[Selected excerpt]

That's not even to speak about women dying from things like birth complications because their draconian state let the theocratic fascists dictate what a women and their doctor can and can't do with their own body.[0]
>because of the cost
Drastic, brazen or glib misunderstanding of history and politics. Throughout conservative governments, from reagan to thatcher to bush to trump, the objective of these ayn rand reading dummies, (read, austerity politicians) are as follows:
1. cut funding to vital social agency.
2. point to resulting difficulties as proof it's a silly system.
3. sell it off to private corporations and get hefty kickbacks.
THAT is what causes all of the (still lesser than ours) problems you lament.
>the idea you can just let people have it and not worry about costs isn't true
Where did I say that again?
Man, if only someone had thought of that. If only we had a 1% that controls almost 40% of the wealth in this country. We could raise taxes to pay for such a program. Btw, I reiterate, every study, (even from neocon think tanks) recognize it would save us hundreds of billions.) But austerity/conservative politicians don't want to improve the lives of us, they want to enrich their fellow oligarchs.
Even thinking about this for a second will validate the notion. Instead of hundreds and thousands of employees whose job it is to give the least care to the least people for profit, maybe spend that money oh, idk, giving people healthcare? How much healthcare could've been provided from Luigi's cough victim's salary? If instead of getting paid millions to use AI to deny healthcare to those in need, that money was oh idk, spent on healthcare?
>Health is like around quarter of entire government expenditure, it's fantastically expensive.
Gee, I wonder what the cause of that is. Oh wait, I know this one too. Pretty common conservative talking point. Have you heard of the phrase "an ounce of prevention is worth a pound of cure?"
Do you think a system where people are afraid to go to the dr for economic reasons contribute at all to the drastic healthcare expenses? I know someone that works as an ER nurse, people do not come in til they're at deaths door, with an issue that would have been remedied for a 100th the cost had they simply been able to see a doctor when first troubled. And again, all studies point to medicare for all saving hundreds of billions vs our current system.[1]
>Around the same amount of welfare expenditure, so you could double the number of people receiving welfare or double the amount that welfare recipients get for the same price, for example, which would be lifechanging for millions of the poorest and most disadvantaged people.

[/Selected excerpt]
[Material supplied]

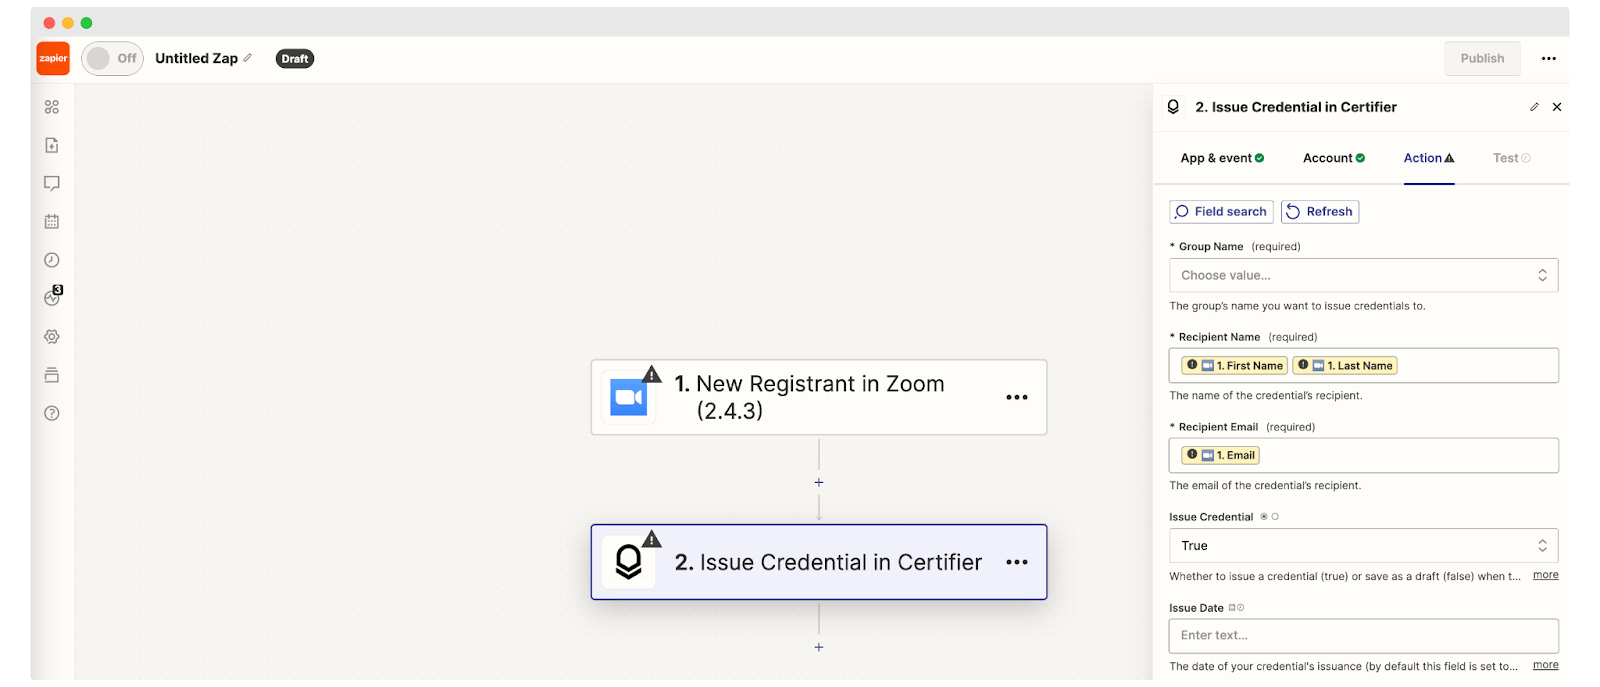Open the Zap history clock icon
1600x687 pixels.
[52, 260]
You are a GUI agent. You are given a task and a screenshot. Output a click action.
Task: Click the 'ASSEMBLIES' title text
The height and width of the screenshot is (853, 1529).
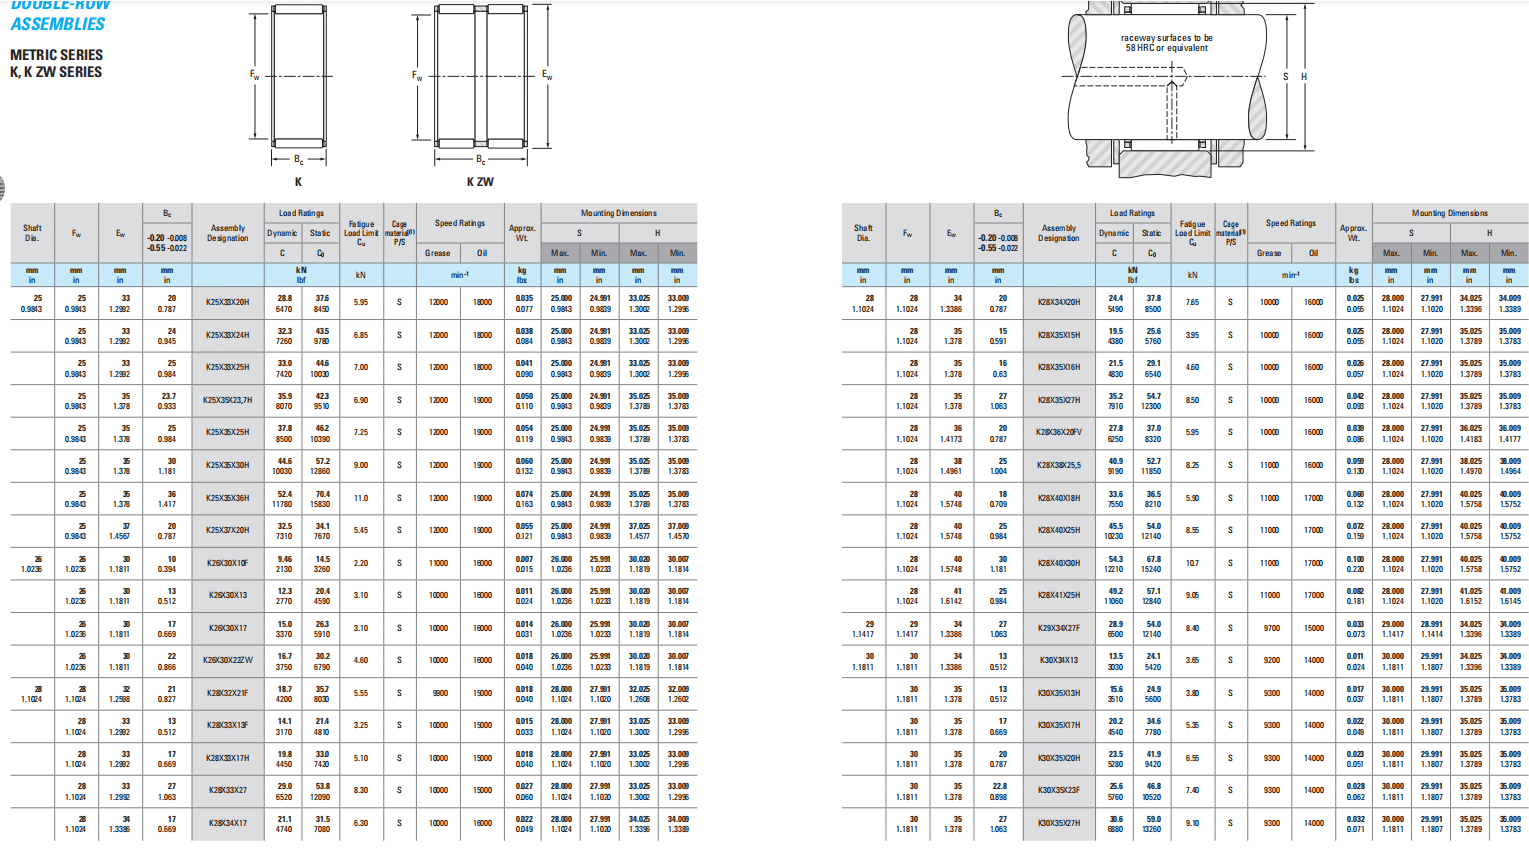(58, 24)

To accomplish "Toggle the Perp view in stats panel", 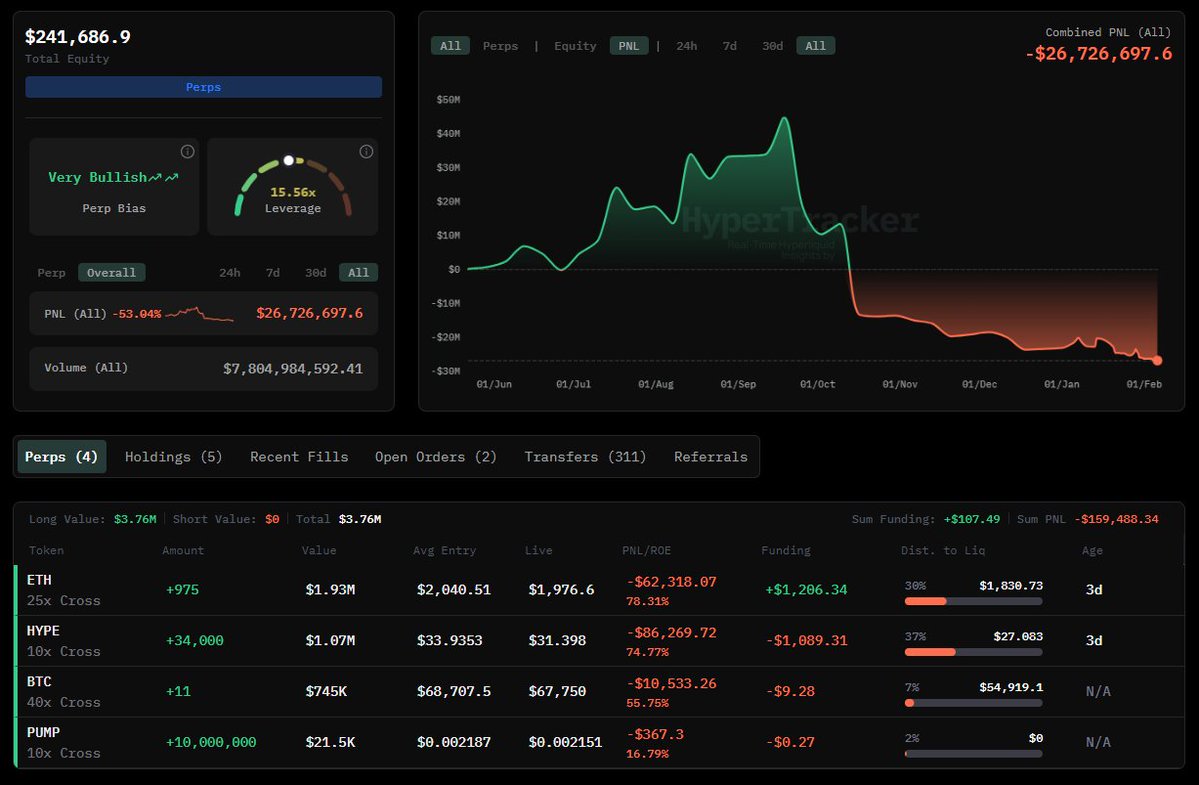I will click(x=51, y=272).
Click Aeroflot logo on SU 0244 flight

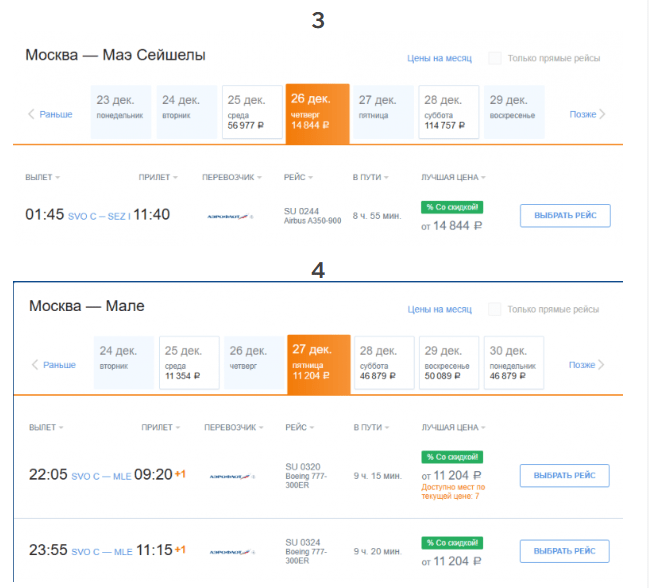click(x=230, y=216)
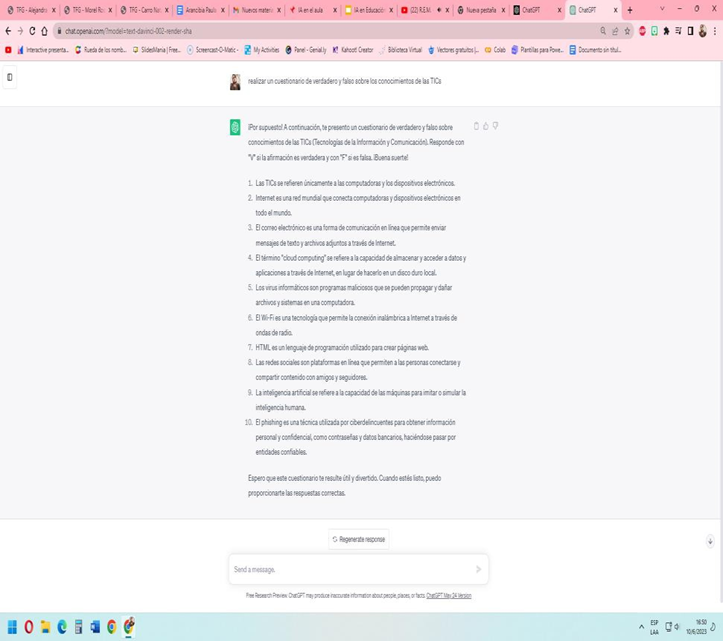Switch to the 'IA en el aula' tab
This screenshot has height=641, width=723.
tap(310, 10)
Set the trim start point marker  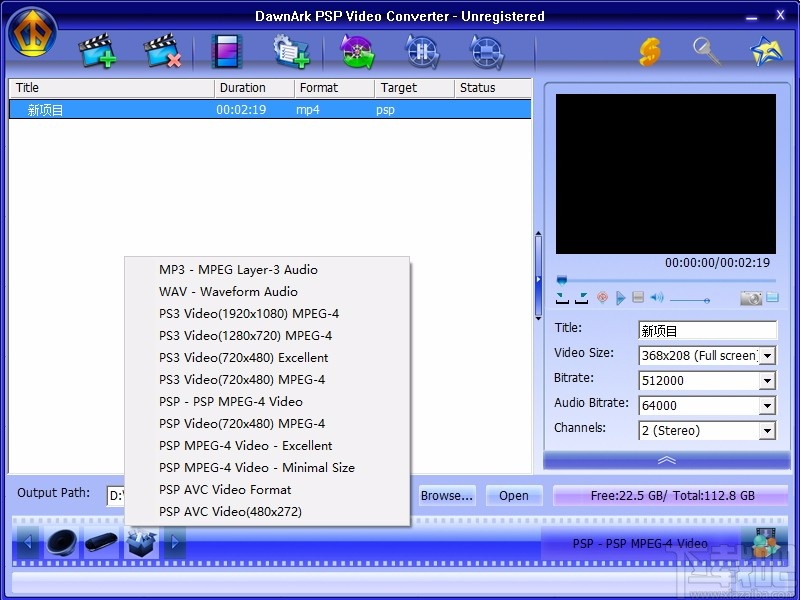(560, 297)
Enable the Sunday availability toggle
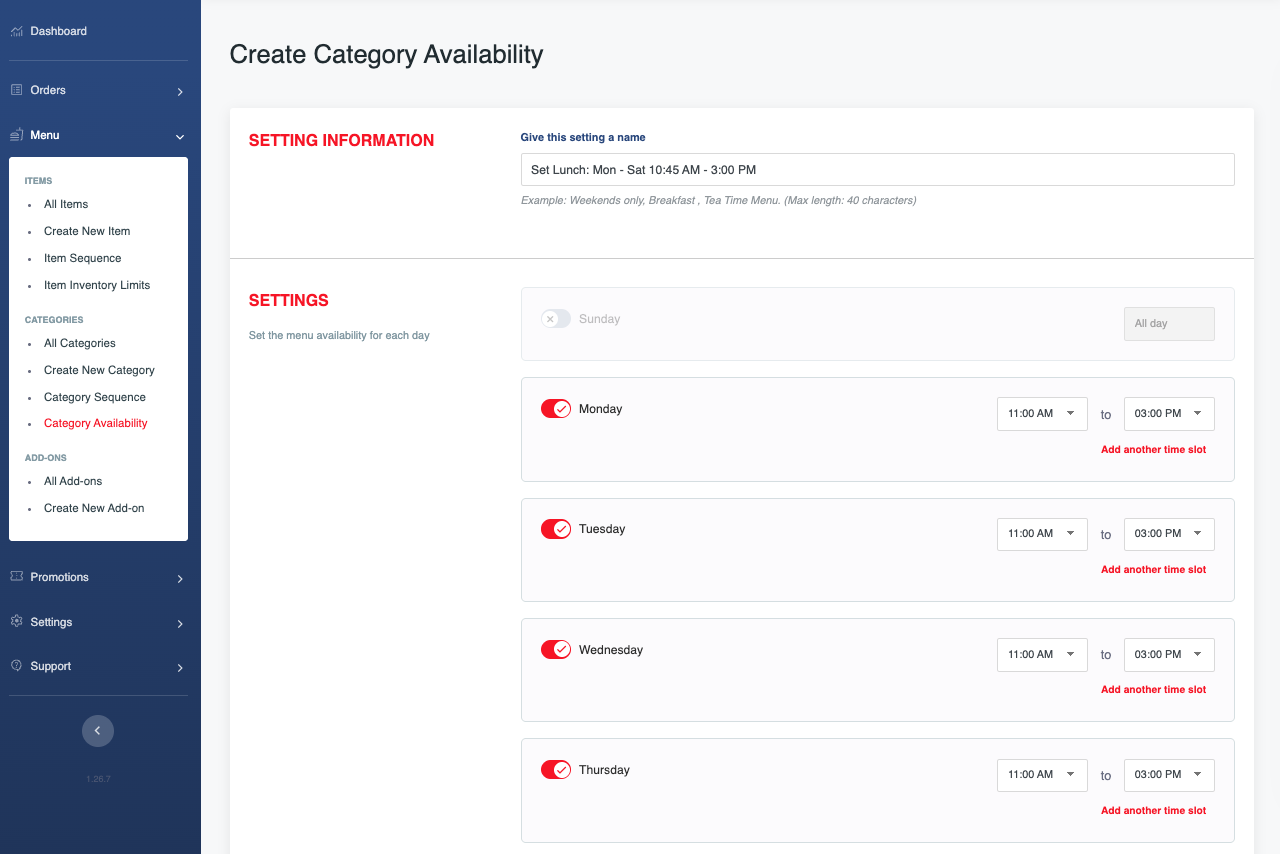The height and width of the screenshot is (854, 1280). 556,319
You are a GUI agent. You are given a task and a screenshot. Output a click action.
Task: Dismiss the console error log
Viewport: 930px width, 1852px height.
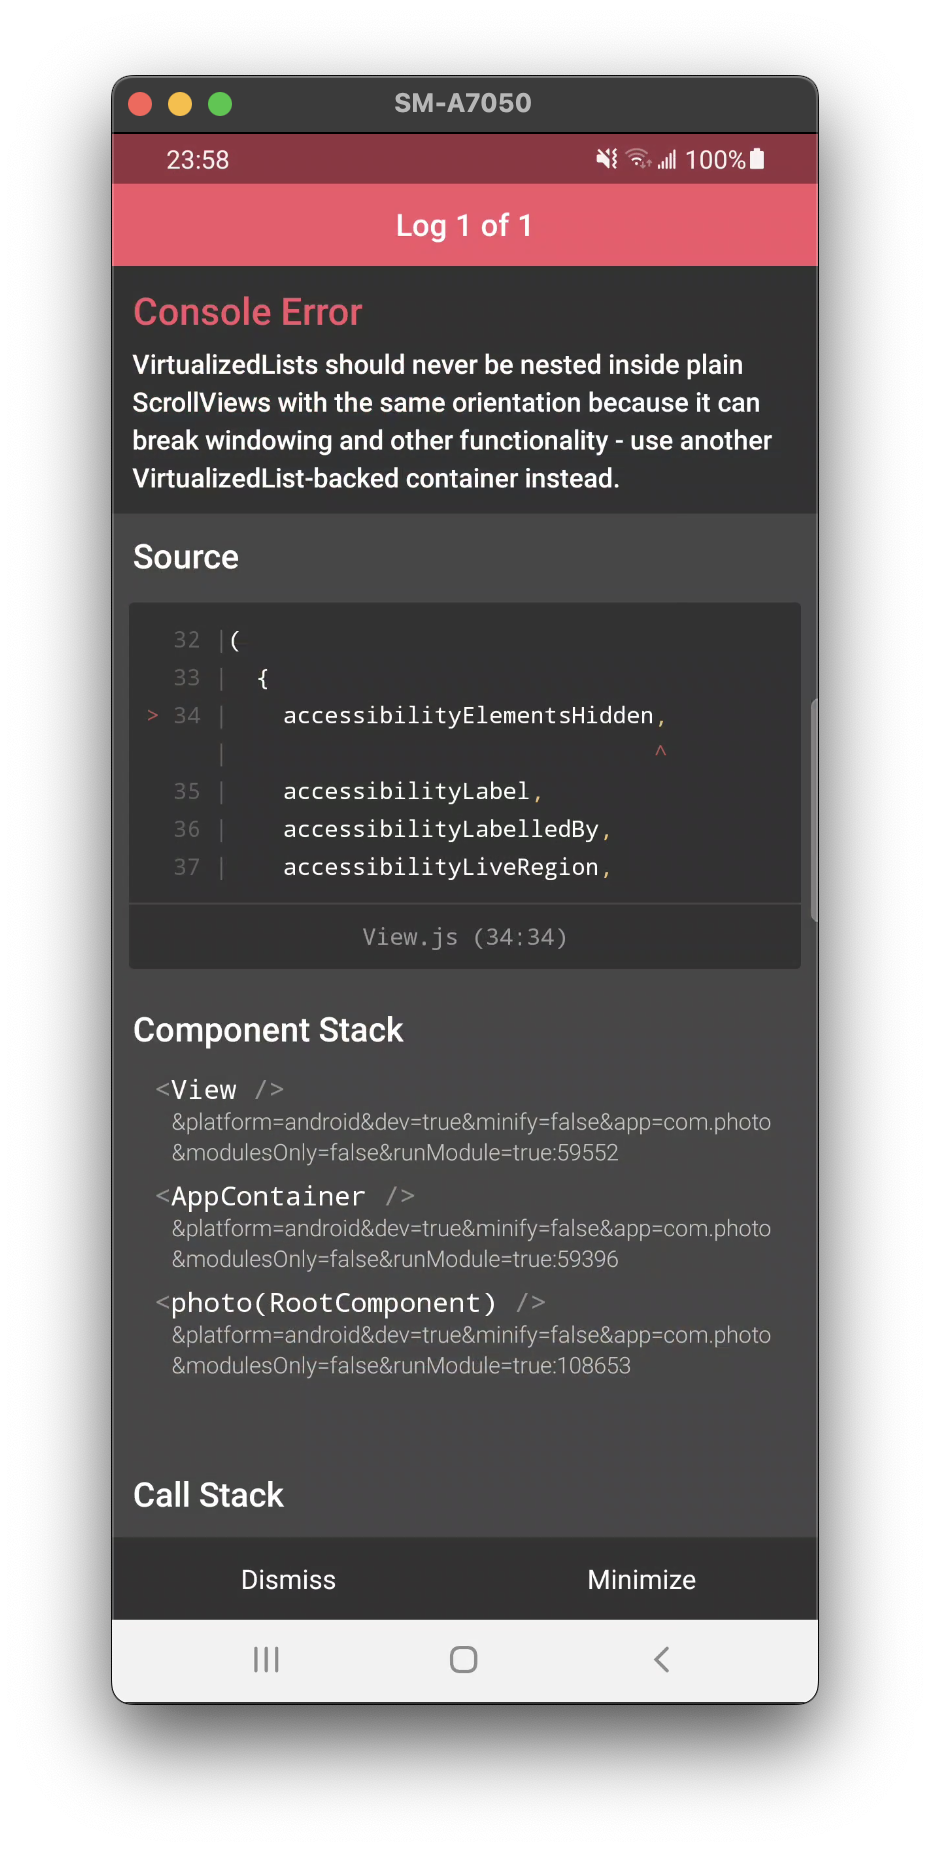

[/Material supplied]

_Exercise 1_
Please edit the part of the healthcare comment that opens with the words containing "Man, if only" and closes with "their fellow oligarchs.", replacing "oligarchs" with "billionaires".
_Exercise 2_
Translate this sentence from the healthcare comment into Spanish: "We could raise taxes to pay for such a program."
This listing comes from a separate source, unrelated to the text.

_Exercise response 1_
Man, if only someone had thought of that. If only we had a 1% that controls almost 40% of the wealth in this country. We could raise taxes to pay for such a program. Btw, I reiterate, every study, (even from neocon think tanks) recognize it would save us hundreds of billions.) But austerity/conservative politicians don't want to improve the lives of us, they want to enrich their fellow billionaires.

_Exercise response 2_
Podríamos subir los impuestos para pagar un programa así.